__Work required__. Transcribe the lines verbatim, starting at the line that contains "Open the 简体中文" and ending at the line that contains "click(x=89, y=5)".

------ Exercise inputs ------

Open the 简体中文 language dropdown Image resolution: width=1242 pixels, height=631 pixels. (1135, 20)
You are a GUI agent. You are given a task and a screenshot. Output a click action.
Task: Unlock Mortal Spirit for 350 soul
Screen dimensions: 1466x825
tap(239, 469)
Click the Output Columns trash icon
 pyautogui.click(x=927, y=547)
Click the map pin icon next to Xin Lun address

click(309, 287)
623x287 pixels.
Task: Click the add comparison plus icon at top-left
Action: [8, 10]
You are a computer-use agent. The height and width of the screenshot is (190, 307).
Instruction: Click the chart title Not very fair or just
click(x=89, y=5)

------
------ Exercise inputs ------

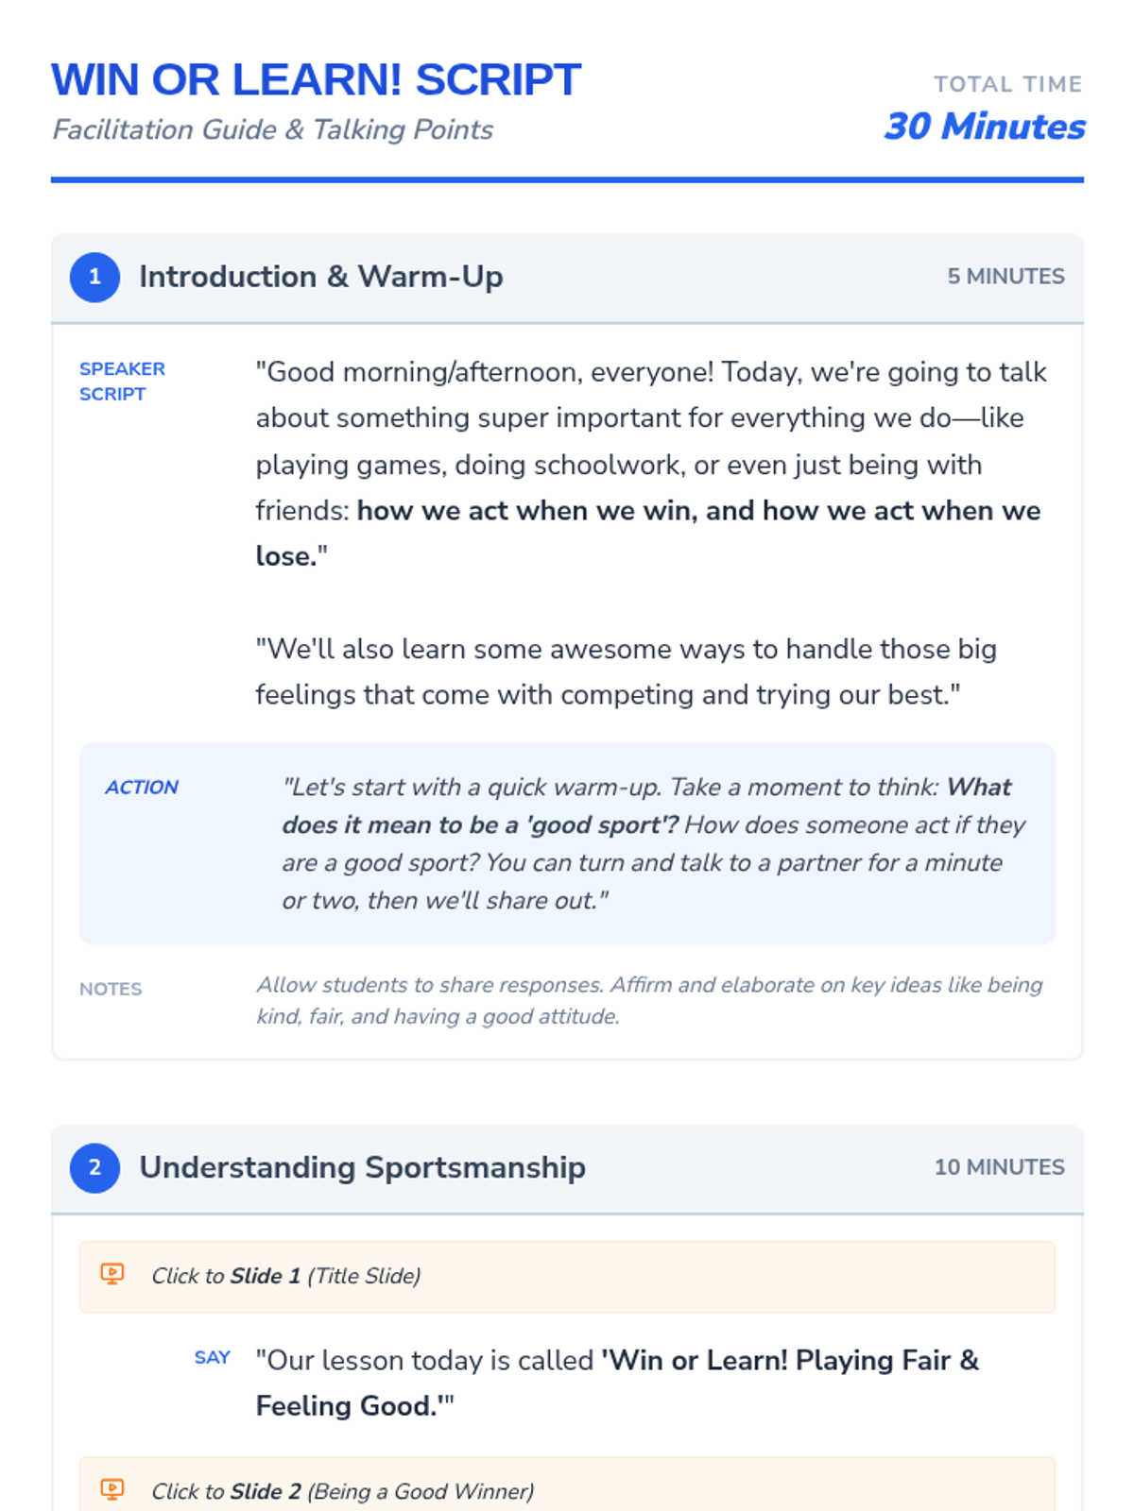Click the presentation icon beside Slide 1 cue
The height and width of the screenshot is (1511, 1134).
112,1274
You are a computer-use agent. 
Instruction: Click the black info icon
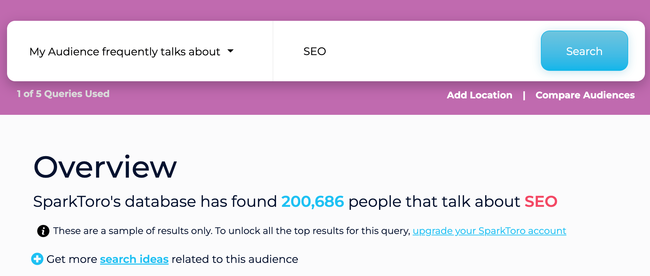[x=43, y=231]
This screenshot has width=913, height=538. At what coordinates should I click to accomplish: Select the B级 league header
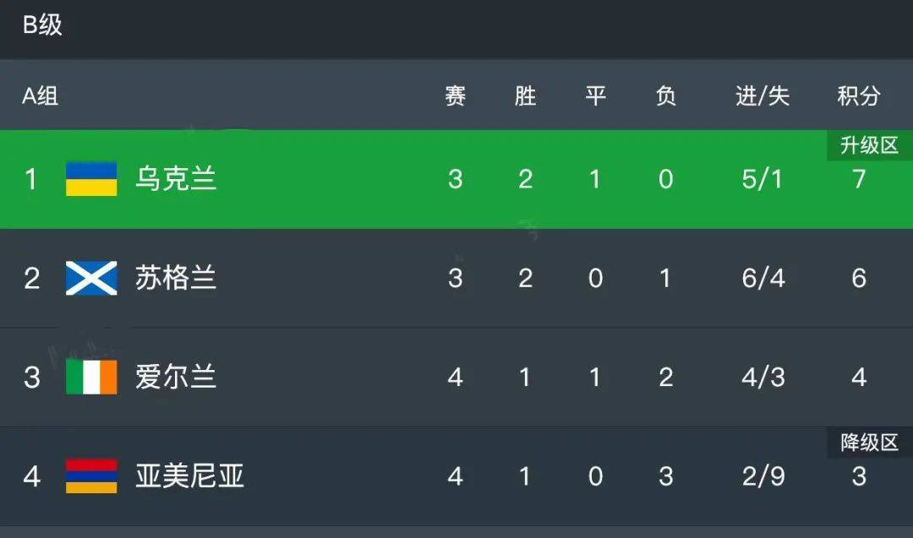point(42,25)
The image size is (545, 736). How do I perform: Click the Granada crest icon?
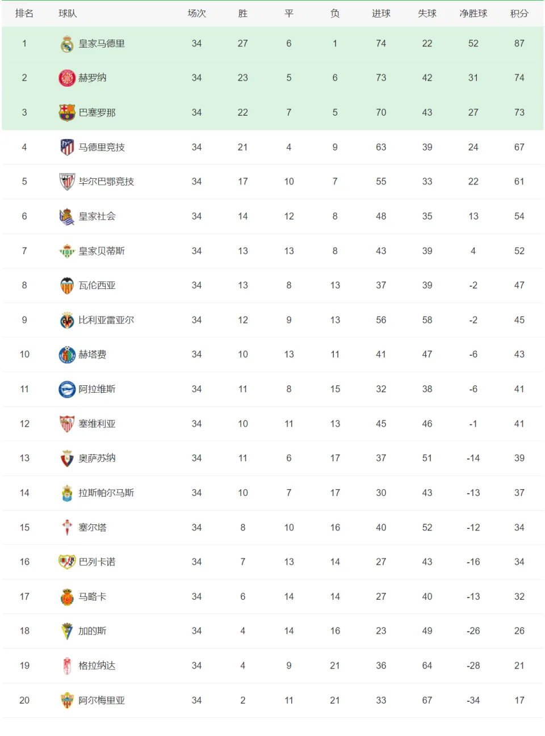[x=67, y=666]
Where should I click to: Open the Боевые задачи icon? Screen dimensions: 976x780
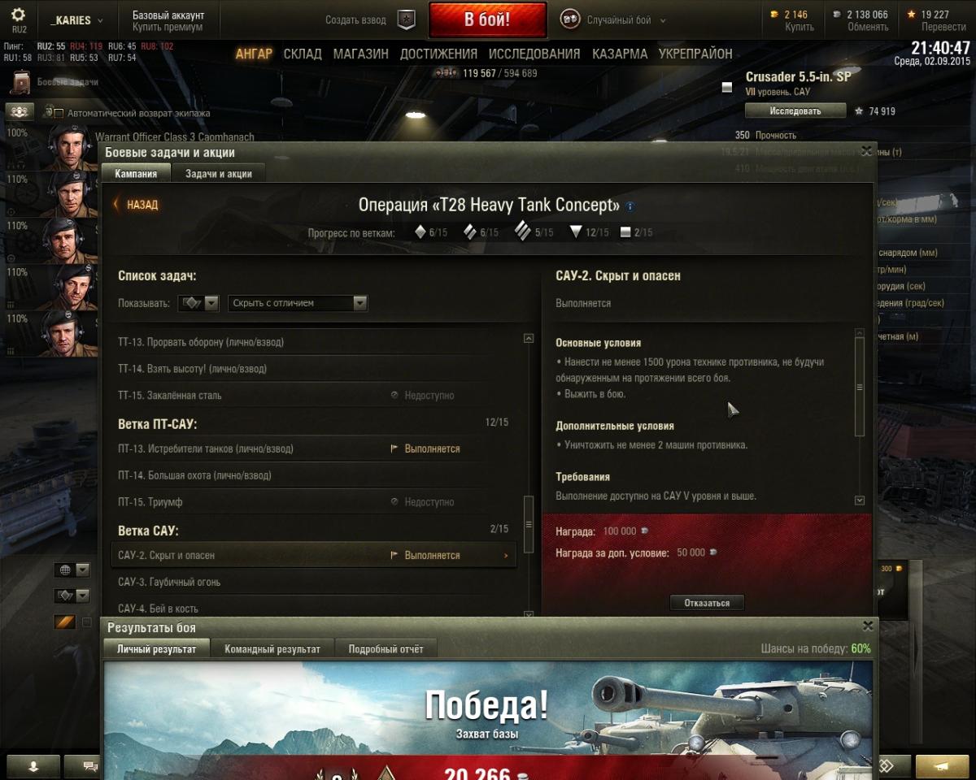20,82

------

__Solution for this problem__.
Open the 简体中文 language dropdown Image resolution: width=1242 pixels, height=631 pixels. (1135, 20)
You are a GUI agent. You are given a task and a screenshot. Output a click action.
Task: Unlock Mortal Spirit for 350 soul
Screen dimensions: 1466x825
tap(239, 469)
Click the Output Columns trash icon
 pyautogui.click(x=927, y=547)
Click the map pin icon next to Xin Lun address

click(309, 287)
623x287 pixels.
Task: Click the add comparison plus icon at top-left
Action: [8, 10]
You are a computer-use agent. The height and width of the screenshot is (190, 307).
Instruction: Click the chart title Not very fair or just
click(x=89, y=5)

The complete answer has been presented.